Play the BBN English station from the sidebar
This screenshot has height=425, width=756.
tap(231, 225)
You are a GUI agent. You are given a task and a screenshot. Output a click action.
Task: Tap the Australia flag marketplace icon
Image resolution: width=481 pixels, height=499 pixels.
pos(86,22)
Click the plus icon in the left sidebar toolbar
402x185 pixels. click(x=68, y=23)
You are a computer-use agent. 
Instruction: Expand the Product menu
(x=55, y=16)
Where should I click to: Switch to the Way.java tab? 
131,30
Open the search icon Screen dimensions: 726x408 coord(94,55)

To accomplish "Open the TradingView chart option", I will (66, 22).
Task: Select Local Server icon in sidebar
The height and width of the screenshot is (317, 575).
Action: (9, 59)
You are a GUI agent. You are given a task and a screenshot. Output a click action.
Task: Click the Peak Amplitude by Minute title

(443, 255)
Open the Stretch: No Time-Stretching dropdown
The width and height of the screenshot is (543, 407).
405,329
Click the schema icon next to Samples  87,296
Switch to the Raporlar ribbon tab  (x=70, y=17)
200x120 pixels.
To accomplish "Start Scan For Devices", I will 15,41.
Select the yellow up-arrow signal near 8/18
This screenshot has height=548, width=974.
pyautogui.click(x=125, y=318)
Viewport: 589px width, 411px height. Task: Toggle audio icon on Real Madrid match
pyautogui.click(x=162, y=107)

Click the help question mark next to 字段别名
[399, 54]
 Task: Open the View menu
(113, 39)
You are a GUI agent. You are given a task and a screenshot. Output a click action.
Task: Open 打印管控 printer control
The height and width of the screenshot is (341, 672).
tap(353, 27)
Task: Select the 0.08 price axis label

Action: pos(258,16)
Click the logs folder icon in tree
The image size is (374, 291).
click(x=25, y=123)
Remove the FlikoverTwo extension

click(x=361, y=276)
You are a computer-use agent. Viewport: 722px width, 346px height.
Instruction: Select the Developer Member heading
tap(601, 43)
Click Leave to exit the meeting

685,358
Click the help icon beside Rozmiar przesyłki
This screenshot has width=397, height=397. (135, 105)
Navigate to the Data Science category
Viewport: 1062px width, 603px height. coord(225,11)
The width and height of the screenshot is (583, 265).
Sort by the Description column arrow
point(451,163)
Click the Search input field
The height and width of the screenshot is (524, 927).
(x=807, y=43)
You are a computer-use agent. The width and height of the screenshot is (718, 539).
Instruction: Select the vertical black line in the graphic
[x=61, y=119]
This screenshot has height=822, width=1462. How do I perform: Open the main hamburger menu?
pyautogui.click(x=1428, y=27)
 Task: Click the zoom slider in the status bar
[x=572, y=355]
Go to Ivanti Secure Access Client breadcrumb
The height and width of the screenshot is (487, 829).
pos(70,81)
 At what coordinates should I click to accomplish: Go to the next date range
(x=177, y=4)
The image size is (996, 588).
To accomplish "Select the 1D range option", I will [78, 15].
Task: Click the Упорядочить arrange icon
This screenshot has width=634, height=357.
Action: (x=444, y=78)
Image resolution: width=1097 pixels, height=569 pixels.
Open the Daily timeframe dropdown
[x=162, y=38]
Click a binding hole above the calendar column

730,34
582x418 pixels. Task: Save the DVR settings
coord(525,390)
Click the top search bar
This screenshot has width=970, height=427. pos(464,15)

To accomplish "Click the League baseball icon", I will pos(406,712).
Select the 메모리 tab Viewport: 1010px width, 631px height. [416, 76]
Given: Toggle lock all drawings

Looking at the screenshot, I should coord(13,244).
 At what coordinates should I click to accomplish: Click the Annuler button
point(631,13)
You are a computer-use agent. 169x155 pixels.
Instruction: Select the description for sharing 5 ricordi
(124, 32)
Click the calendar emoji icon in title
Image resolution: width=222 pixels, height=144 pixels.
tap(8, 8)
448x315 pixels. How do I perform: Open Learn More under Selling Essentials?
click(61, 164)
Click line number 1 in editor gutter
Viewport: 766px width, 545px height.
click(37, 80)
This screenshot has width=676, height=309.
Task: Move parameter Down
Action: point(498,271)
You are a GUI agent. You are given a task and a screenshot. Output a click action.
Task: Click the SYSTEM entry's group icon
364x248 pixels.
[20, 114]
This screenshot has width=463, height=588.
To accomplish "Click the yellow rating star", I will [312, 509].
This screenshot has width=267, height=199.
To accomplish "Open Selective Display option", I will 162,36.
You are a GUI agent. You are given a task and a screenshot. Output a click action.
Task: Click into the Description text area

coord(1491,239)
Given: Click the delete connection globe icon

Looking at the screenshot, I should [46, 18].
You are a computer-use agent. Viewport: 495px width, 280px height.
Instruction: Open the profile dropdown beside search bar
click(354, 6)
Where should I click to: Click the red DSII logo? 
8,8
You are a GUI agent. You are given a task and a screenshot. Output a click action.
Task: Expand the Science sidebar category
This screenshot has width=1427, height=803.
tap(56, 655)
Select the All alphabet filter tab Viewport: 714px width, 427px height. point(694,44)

------------------------

> [WHAT IS REQUIRED] In full and word for word, reproduce the data above.

> [TASK OUTPUT]
Play the BBN English station from the sidebar
This screenshot has height=425, width=756.
tap(231, 225)
You are a GUI agent. You are given a task and a screenshot. Output a click action.
Task: Tap the Australia flag marketplace icon
Image resolution: width=481 pixels, height=499 pixels.
pos(86,22)
Click the plus icon in the left sidebar toolbar
402x185 pixels. click(x=68, y=23)
You are a computer-use agent. 
Instruction: Expand the Product menu
(x=55, y=16)
Where should I click to: Switch to the Way.java tab? 
131,30
Open the search icon Screen dimensions: 726x408 coord(94,55)

To accomplish "Open the TradingView chart option", I will (66, 22).
Task: Select Local Server icon in sidebar
The height and width of the screenshot is (317, 575).
Action: (9, 59)
You are a GUI agent. You are given a task and a screenshot. Output a click action.
Task: Click the Peak Amplitude by Minute title

(443, 255)
Open the Stretch: No Time-Stretching dropdown
The width and height of the screenshot is (543, 407).
405,329
Click the schema icon next to Samples  87,296
Switch to the Raporlar ribbon tab  (x=70, y=17)
200x120 pixels.
To accomplish "Start Scan For Devices", I will 15,41.
Select the yellow up-arrow signal near 8/18
This screenshot has height=548, width=974.
pyautogui.click(x=125, y=318)
Viewport: 589px width, 411px height. Task: Toggle audio icon on Real Madrid match
pyautogui.click(x=162, y=107)

Click the help question mark next to 字段别名
[399, 54]
 Task: Open the View menu
(113, 39)
You are a GUI agent. You are given a task and a screenshot. Output a click action.
Task: Open 打印管控 printer control
The height and width of the screenshot is (341, 672).
tap(353, 27)
Task: Select the 0.08 price axis label

Action: pos(258,16)
Click the logs folder icon in tree
The image size is (374, 291).
click(x=25, y=123)
Remove the FlikoverTwo extension

click(x=361, y=276)
You are a computer-use agent. Viewport: 722px width, 346px height.
Instruction: Select the Developer Member heading
tap(601, 43)
Click Leave to exit the meeting

685,358
Click the help icon beside Rozmiar przesyłki
This screenshot has width=397, height=397. (135, 105)
Navigate to the Data Science category
Viewport: 1062px width, 603px height. coord(225,11)
The width and height of the screenshot is (583, 265).
Sort by the Description column arrow
point(451,163)
Click the Search input field
The height and width of the screenshot is (524, 927).
(x=807, y=43)
You are a computer-use agent. The width and height of the screenshot is (718, 539).
Instruction: Select the vertical black line in the graphic
[x=61, y=119]
This screenshot has height=822, width=1462. How do I perform: Open the main hamburger menu?
pyautogui.click(x=1428, y=27)
 Task: Click the zoom slider in the status bar
[x=572, y=355]
Go to Ivanti Secure Access Client breadcrumb
The height and width of the screenshot is (487, 829).
pos(70,81)
 At what coordinates should I click to accomplish: Go to the next date range
(x=177, y=4)
The image size is (996, 588).
To accomplish "Select the 1D range option", I will [78, 15].
Task: Click the Упорядочить arrange icon
This screenshot has width=634, height=357.
Action: (x=444, y=78)
Image resolution: width=1097 pixels, height=569 pixels.
Open the Daily timeframe dropdown
[x=162, y=38]
Click a binding hole above the calendar column

730,34
582x418 pixels. Task: Save the DVR settings
coord(525,390)
Click the top search bar
This screenshot has width=970, height=427. pos(464,15)

To accomplish "Click the League baseball icon", I will pos(406,712).
Select the 메모리 tab Viewport: 1010px width, 631px height. [416, 76]
Given: Toggle lock all drawings

Looking at the screenshot, I should coord(13,244).
 At what coordinates should I click to accomplish: Click the Annuler button
point(631,13)
You are a computer-use agent. 169x155 pixels.
Instruction: Select the description for sharing 5 ricordi
(124, 32)
Click the calendar emoji icon in title
Image resolution: width=222 pixels, height=144 pixels.
tap(8, 8)
448x315 pixels. How do I perform: Open Learn More under Selling Essentials?
click(61, 164)
Click line number 1 in editor gutter
Viewport: 766px width, 545px height.
click(37, 80)
This screenshot has width=676, height=309.
Task: Move parameter Down
Action: point(498,271)
You are a GUI agent. You are given a task and a screenshot. Output a click action.
Task: Click the SYSTEM entry's group icon
364x248 pixels.
[20, 114]
This screenshot has width=463, height=588.
To accomplish "Click the yellow rating star", I will [312, 509].
This screenshot has width=267, height=199.
To accomplish "Open Selective Display option", I will 162,36.
You are a GUI agent. You are given a task and a screenshot. Output a click action.
Task: Click into the Description text area

coord(1491,239)
Given: Click the delete connection globe icon

Looking at the screenshot, I should [46, 18].
You are a computer-use agent. Viewport: 495px width, 280px height.
Instruction: Open the profile dropdown beside search bar
click(354, 6)
Where should I click to: Click the red DSII logo? 
8,8
You are a GUI agent. You are given a task and a screenshot. Output a click action.
Task: Expand the Science sidebar category
This screenshot has width=1427, height=803.
tap(56, 655)
Select the All alphabet filter tab Viewport: 714px width, 427px height. point(694,44)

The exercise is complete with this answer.